- _Set task_: Retype the part of the data that opens with the line containing "751x422 pixels. At" and closes with the line containing "Click the link arrow for Kitchen Upgrade", including both of those lines, and nothing else.

===== Records for the exercise

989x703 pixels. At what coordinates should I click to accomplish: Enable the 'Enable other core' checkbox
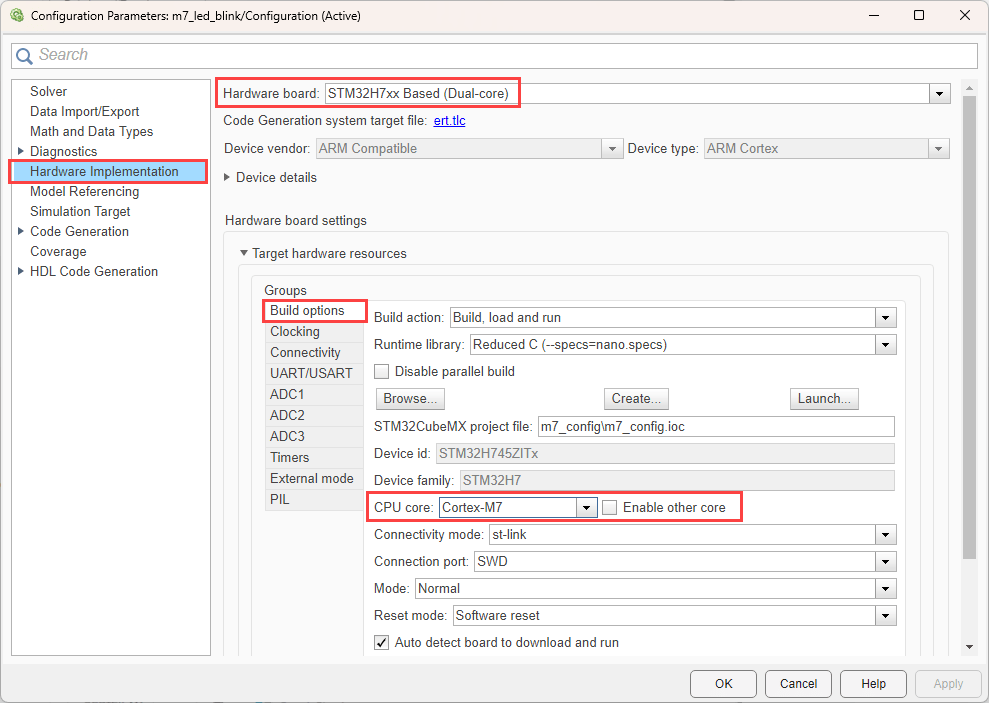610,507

==========
===== Records for the exercise

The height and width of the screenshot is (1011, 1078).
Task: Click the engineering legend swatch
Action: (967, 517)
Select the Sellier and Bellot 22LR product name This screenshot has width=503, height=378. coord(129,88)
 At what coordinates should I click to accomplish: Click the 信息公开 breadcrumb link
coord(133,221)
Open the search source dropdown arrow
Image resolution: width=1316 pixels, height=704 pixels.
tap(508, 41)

==========
===== Records for the exercise

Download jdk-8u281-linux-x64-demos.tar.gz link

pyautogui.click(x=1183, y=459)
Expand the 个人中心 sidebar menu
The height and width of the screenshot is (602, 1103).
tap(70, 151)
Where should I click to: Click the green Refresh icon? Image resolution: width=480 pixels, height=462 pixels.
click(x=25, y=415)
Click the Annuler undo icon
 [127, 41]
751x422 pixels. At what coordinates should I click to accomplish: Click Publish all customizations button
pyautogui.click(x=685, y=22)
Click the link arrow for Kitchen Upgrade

==========

- _Output of the task_:
751x422 pixels. At what coordinates should I click to accomplish: Click Publish all customizations button
pyautogui.click(x=685, y=22)
Click the link arrow for Kitchen Upgrade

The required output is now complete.